- **WORK REQUEST**
Everything before the line containing "AGB (1216, 1678)" stays out; print that line and all lines below it through the last, exactly.

- **DATA TO EXAMINE**

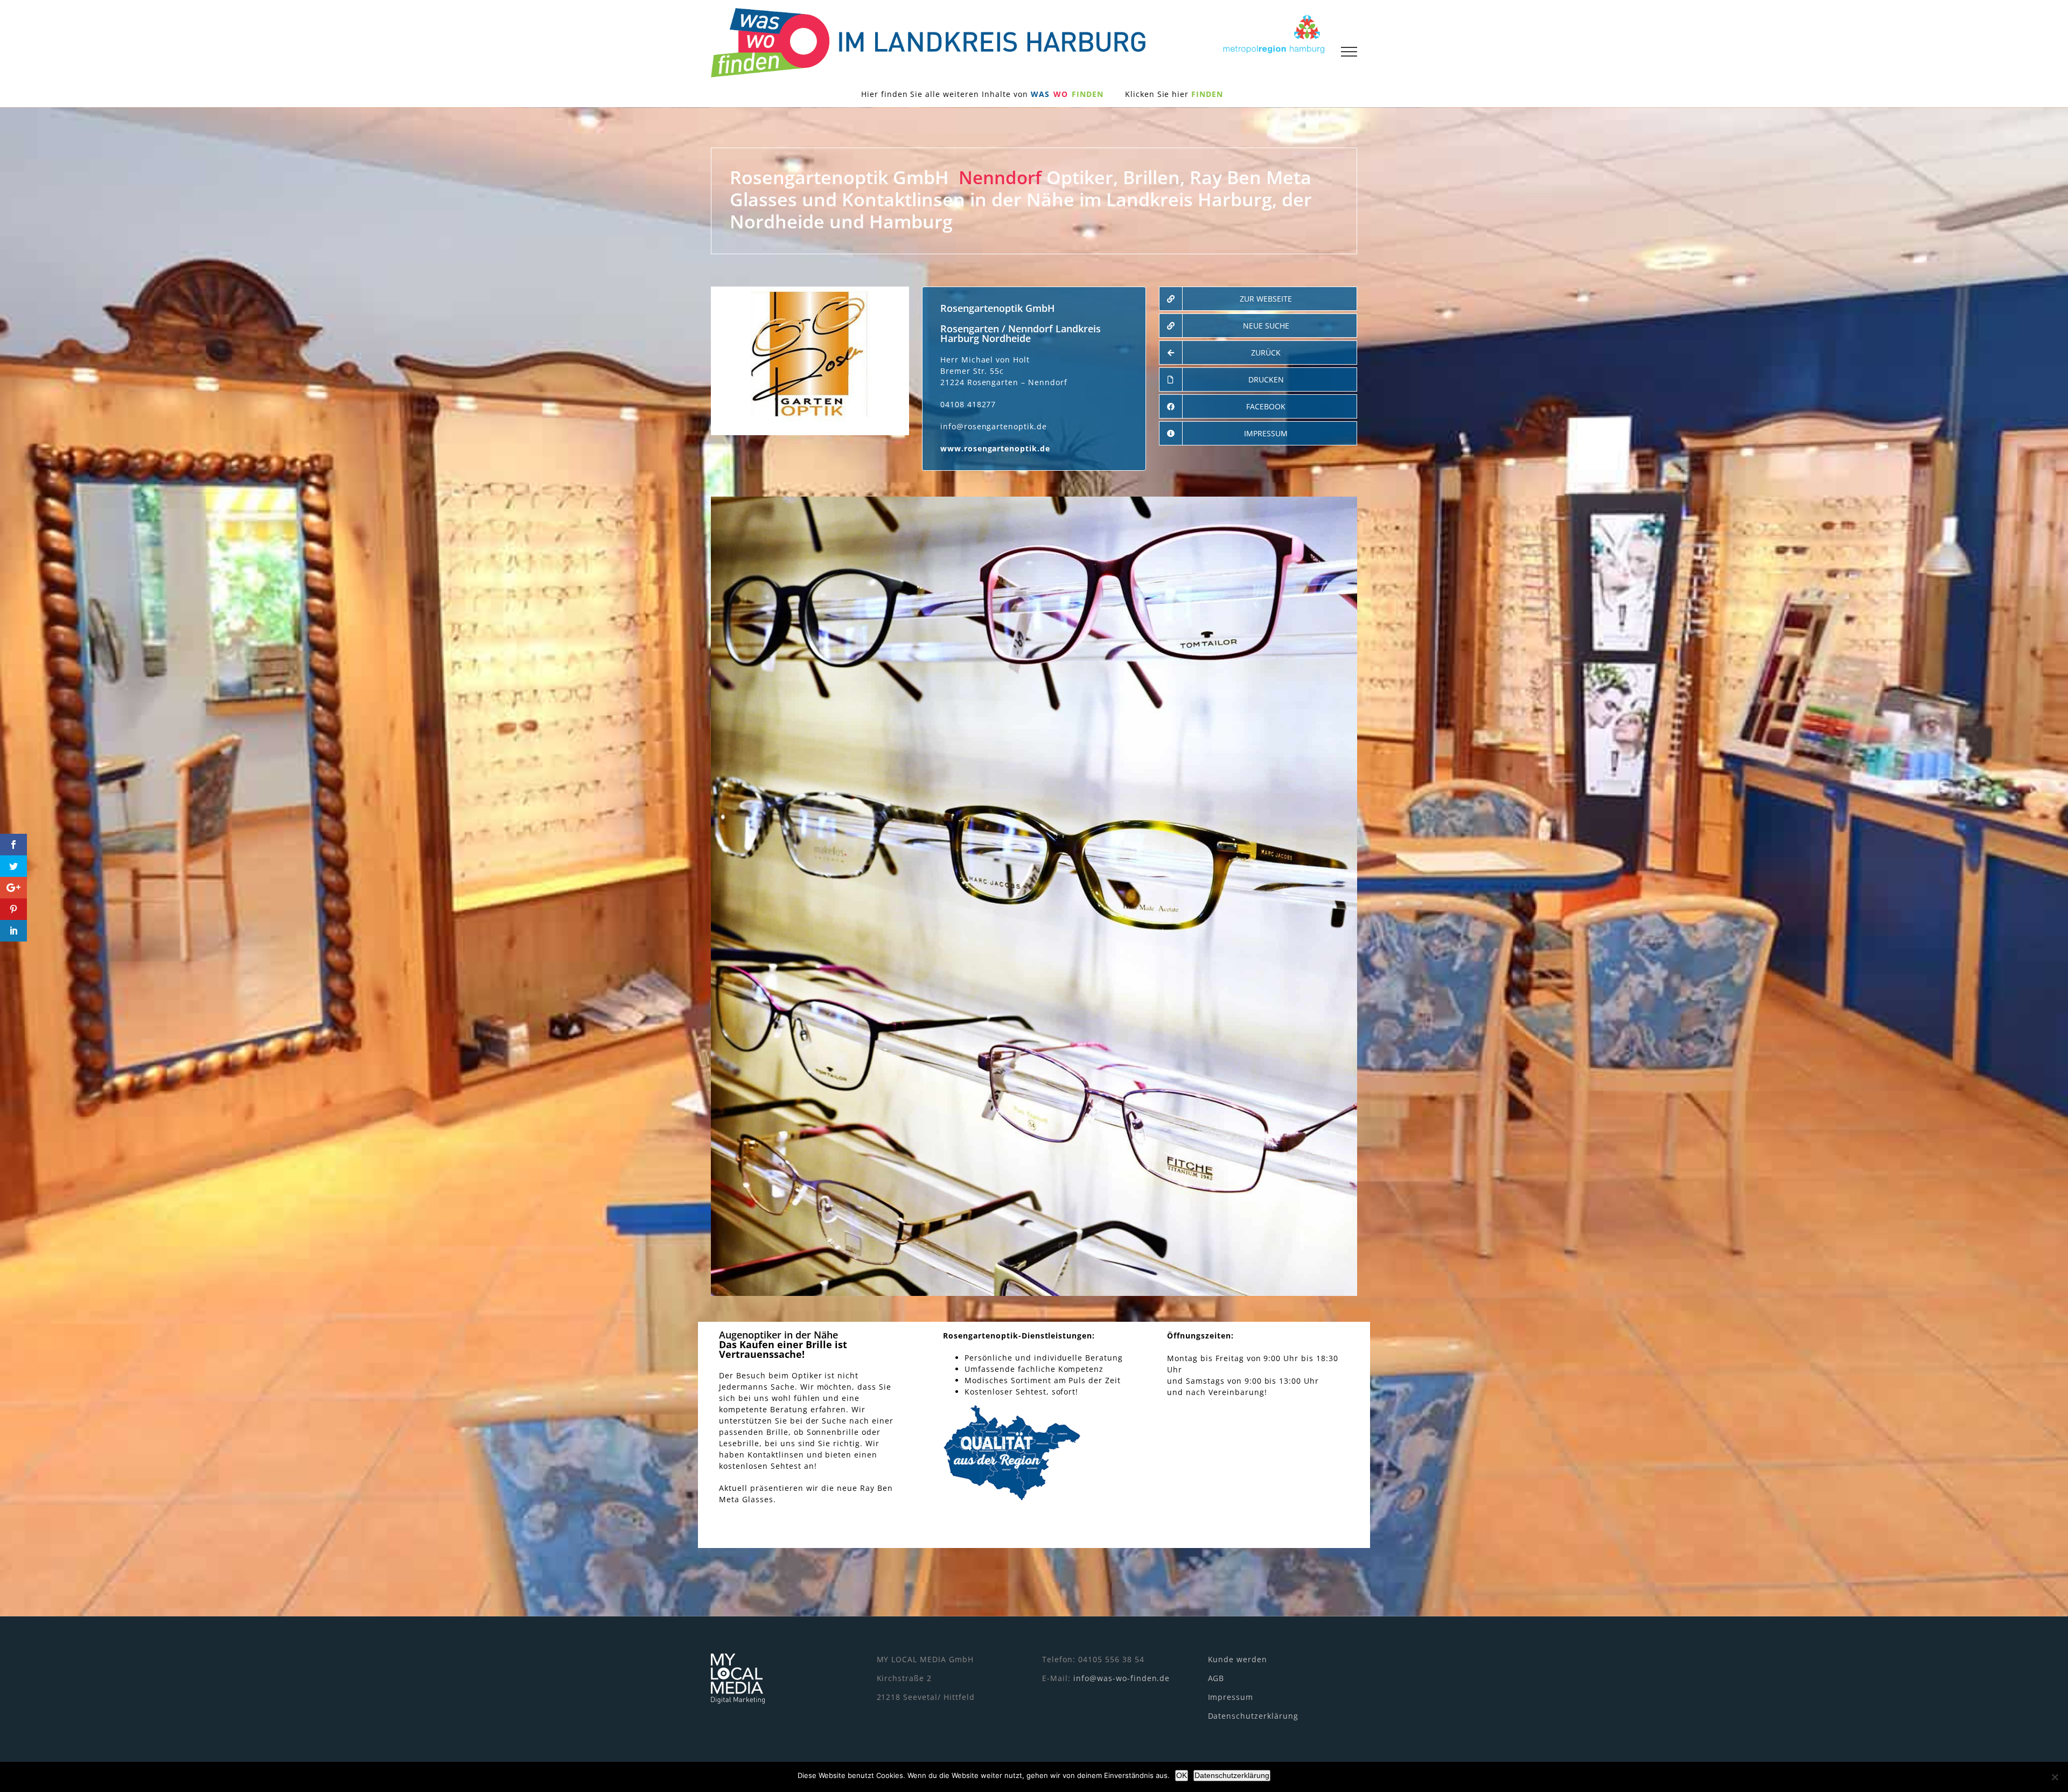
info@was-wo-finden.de (1121, 1678)
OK (1181, 1775)
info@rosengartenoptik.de (993, 426)
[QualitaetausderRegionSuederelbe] (1011, 1408)
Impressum (1231, 1697)
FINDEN (1207, 94)
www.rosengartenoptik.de (995, 448)
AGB (1216, 1678)
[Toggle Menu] (1349, 52)
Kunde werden (1238, 1659)
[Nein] (2054, 1777)
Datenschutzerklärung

- **WRITTEN SOLUTION**
AGB (1216, 1678)
[Toggle Menu] (1349, 52)
Kunde werden (1238, 1659)
[Nein] (2054, 1777)
Datenschutzerklärung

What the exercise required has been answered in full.